Fazer isto não só nos ajuda a dissolver mágoas e rancores passados, mas também nos familiariza com as técnicas que podemos aplicar em situações semelhantes no futuro. Então, sempre que uma situação ocorrer em nossas vidas, e sentirmos nossa raiva surgir, podemos selecionar uma técnica e aplicá-la.
Às vezes, é difícil dissolver nossa raiva mesmo quando estamos num ambiente pacífico, porque ficamos presos nas armadilhas de nossas emoções e conceitos equivocados do passado. Mas se aos poucos aprendermos a subjugá-los, então quando formos ao trabalho, à escola ou às reuniões familiares, teremos boas chances de trabalhar a nossa raiva quando ela surgir. Com uma prática constante, seremos até capazes de evitar que a raiva sequer surja.
Subjugar a raiva é um processo lento e firme. Ao ouvir uma ou duas coisas hoje, não espere que sua raiva se vá para sempre a partir de amanhã. Reagir com raiva é um mau hábito profundamente enraizado, e como todos os maus hábitos, leva tempo para ser removido. Temos de nos esforçar para desenvolvermos a paciência.

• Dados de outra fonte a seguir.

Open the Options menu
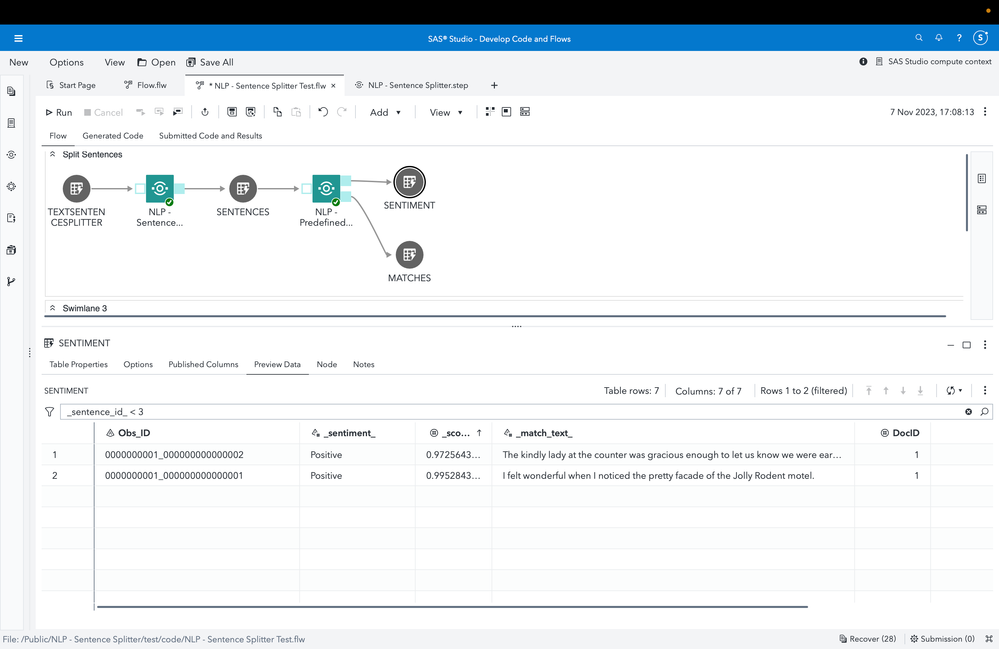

Além disso, precisamos aprender a ser pacientes conosco mesmos. Às vezes podemos ficar com raiva de nós mesmos por ter perdido a calma com alguém. "Eu sou tão mau. Eu sou horrível. Eu estou freqüentando há um mês os ensinamentos budistas e ainda fico com raiva. O que há de errado comigo?" Pensando assim só compõe o problema. Não somos "culpados, maus ou sem esperança" por ter ficado com raiva. Simplesmente não estamos bem treinados na paciência. Aliás, a paciência é uma qualidade que só podemos desenvolver com prática e tempo.

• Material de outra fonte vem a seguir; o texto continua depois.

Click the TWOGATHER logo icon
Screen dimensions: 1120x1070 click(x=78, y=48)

Além de aumentar nossa paciência, tolerância e sabedoria — qualidades que torna nossas mentes claras — é bom aprendermos a nos comunicar claramente com os outros. Atualmente, as universidades, as empresas e os programas de educação de adultos conduzem aulas de comunicação, treinamento de positividade e resolução de conflitos. Enquanto as técnicas budistas ajudam a pacificar a raiva interna, estes cursos ensinam técnicas para ouvir e se expressar eficazmente.
Antídotos para a raiva
Vejamos alguns exemplos examinando meios de como lidar com a raiva. Receber críticas freqüentemente aciona a nossa raiva. Alguém aqui foi criticado hoje? Eu não ficaria surpresa se todos levantassem as mãos. Geralmente, recebemos críticas com facilidade. Nós precisamos trabalhar tanto para conseguir algumas coisas — como dinheiro — mas a crítica vem sem nem se precisar pedir!
Quando somos criticados, normalmente sentimos que somos as únicas pessoas em que os outros descarregam, não é? "Eu faço o melhor que posso, mas o patrão sempre deixa passar as falhas dos outros, e inevitavelmente nota as minhas. Tanta gente implica comigo."

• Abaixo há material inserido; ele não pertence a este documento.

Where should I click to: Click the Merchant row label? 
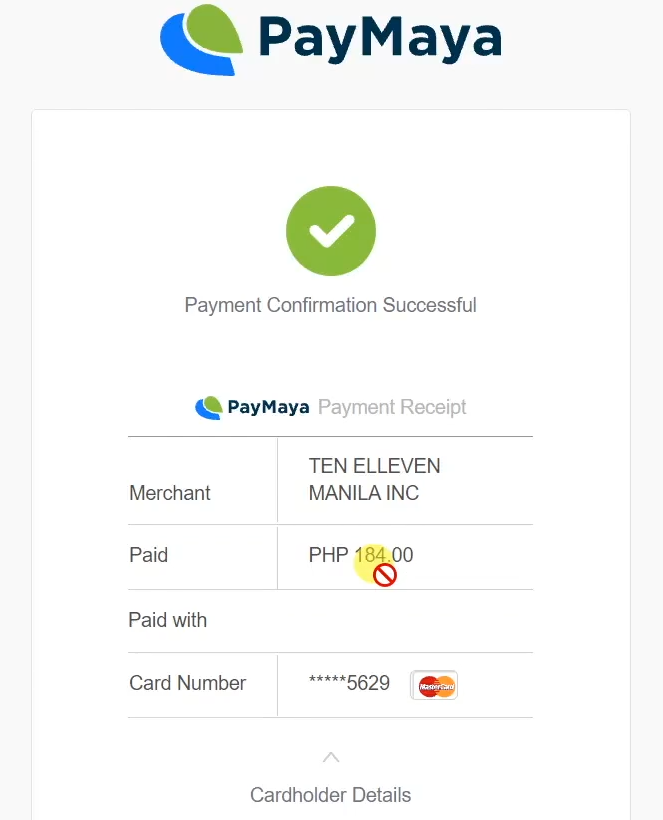pos(170,493)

No entanto, conversando com os outros, notaremos que quase todos sentem que foram muito criticados. Não acontece só conosco. Nossos problemas parecem maiores do que os dos outros porque somos muito autocentrados.
Quando alguém nos critica, nossa reação instantânea é a raiva. O que aciona esta resposta? É a nossa concepção da situação. Embora possamos não estar conscientes disto, nós mantemos o ponto de vista: "Eu sou perfeito. Se cometer erros, eles são pequenos. Esta pessoa não compreendeu nada da situação. Ela está exagerando meu único e pequeno erro e sai gritando a altos brados para o mundo inteiro! Ela está muita errada!”
Esta é uma descrição ultra-simplificada do que está acontecendo dentro de nós, mas se estivermos conscientes, vamos perceber que sentimos assim. Mas estarão certos estes conceitos? Somos perfeitos ou quase perfeitos? Obviamente que não.
Tomemos uma situação onde cometemos um erro e alguém o nota. Agora, se aquela pessoa chegasse e nos dissesse que temos um nariz em nosso rosto, nós ficaríamos com raiva? Não. Por que não? Porque é óbvio que temos um nariz. Está lá para todo mundo ver. Alguém simplesmente o viu e comentou.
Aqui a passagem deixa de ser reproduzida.